Thanks to some attrition ahead of him, Renault’s Nico Hulkenberg managed to best his normal finish position by one better in 6th. Equally, the Force India of Esteban Ocon managed to secure 7th while both their teammates struggled.
On one hand, you have a championship contender in Lewis Hamilton making an epic race back toward the front in a very inspired recovery drive and having let him down last week, they needed to try to get Lewis back on top. In the process, they left both cars out during the Safety Car period and that strategy played well for Lewis who had the pace but it didn’t work out for Bottas. Toto Wolff said it was the right call and perhaps finishing 2nd and 4th was better than what they were running before the stop but it was a reversed running order slightly better and that focus on Lewis cost Bottas. I don’t believe Bottas let Lewis by him in the waning laps because Valtteri couldn’t keep other behind him either. His tires just didn’t have it and because of that, one might argue that they should have split strategies and boxed Bottas when Ferrari boxed during the SC period.
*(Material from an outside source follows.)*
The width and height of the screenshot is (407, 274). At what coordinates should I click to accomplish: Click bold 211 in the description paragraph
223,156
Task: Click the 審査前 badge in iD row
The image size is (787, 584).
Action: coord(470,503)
A fail for Sauber who failed to finish both cars. Ericsson had an off on lap 33 and his teammate retired earlier with a misfit rear wheel on lap 20. That retirement hurt as Leclerc was in the top 10 once again and heading for the points.
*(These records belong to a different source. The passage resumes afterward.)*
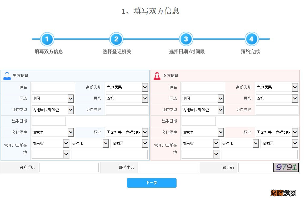Viewport: 305px width, 200px height.
Task: Click step circle 3 labeled 选择日期/时间段
Action: tap(186, 39)
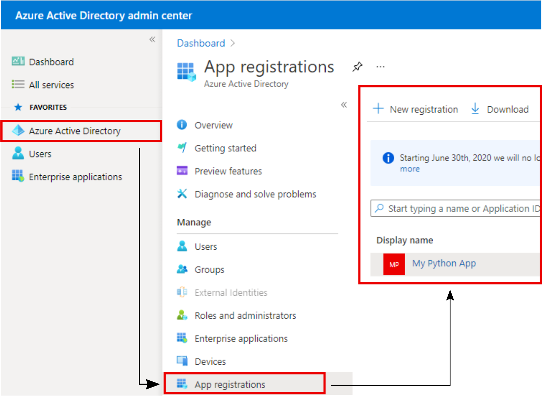The width and height of the screenshot is (544, 397).
Task: Click the Preview features icon
Action: [182, 171]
A fail for Toro Rosso who had a suspension failure on Saturday and couldn’t get the car ready for Brendon Hartley on Sunday. They tried very hard and started from the pit lane but parked the car after one lap.
A fail for Romain Grosjean who needed to have a clean race but managed to find the same part of the track as Carlos Sainz sending both into the wall and prompting another SC period. Both drivers need to up their game. Both Haas drivers came together at the start and it damaged Kevin Magnussen’s floor hampering the rest of his race.
A fail for McLaren who had an 8th place finish with Fernando Alonso and a 12th place for Vandoorne. After jettisoning Eric Boullier, the team have a lot of work to do and admitted that it will take time and the chassis isn’t as good as last year’s car.
A fail for the Williams F1 team and even the presence of Sir Frank couldn’t solve their aero-stall issues and poor results.
Normally you hear driver asking the Safety Car to speed up so they can get heat in the tires but I loved how Vettel was asking for it to slow down so the Mercedes of Bottas would take longer to get his harder compound tires back into the heat window. Cheeky.
Okay, now I know I’m a Ferrari fan and I want to be as open-minded as I can but I am finding it very difficult to follow Lewis’s hint on the podium and Toto’s near-accusation that Ferrari deliberately spun Lewis (potentially suggesting the Bottas incident last week with Vettel). Sure, it’s the heat of the battle and you get angry and say things but those a very big accusations or implied intent. I think Jenson Button said it best when he said no one races like that anymore and it was far from deliberate…and he’s English and no big fan of Ferrari.
Just a week or so after Charlie Whiting said they would have much more leniency on 1st lap incidents, some argued the Raikkonen penalty was a bad call but Kimi himself said it was his mistake and the penalty was justified.
I think the accusations are unbecoming of Mercedes and ignores the fact that Vettel’s incident with Bottas didn’t do his race any favors. It sounds a bit like sore losers and while I have come to expect grand conspiracies and mobocracy outrage from fans on social media, I think tinfoil-hat accusation from a team is base. A poor start from Lewis left him in the clutches of Kimi but it’s the first lap and Lewis put himself in that spot with Kimi locking up trying to take the corner.
“It is a lot of constructors’ [championship] points. In [technical director] James Allison’s words, ‘do you think it is deliberate or incompetence?’, so this leaves us with a judgement.”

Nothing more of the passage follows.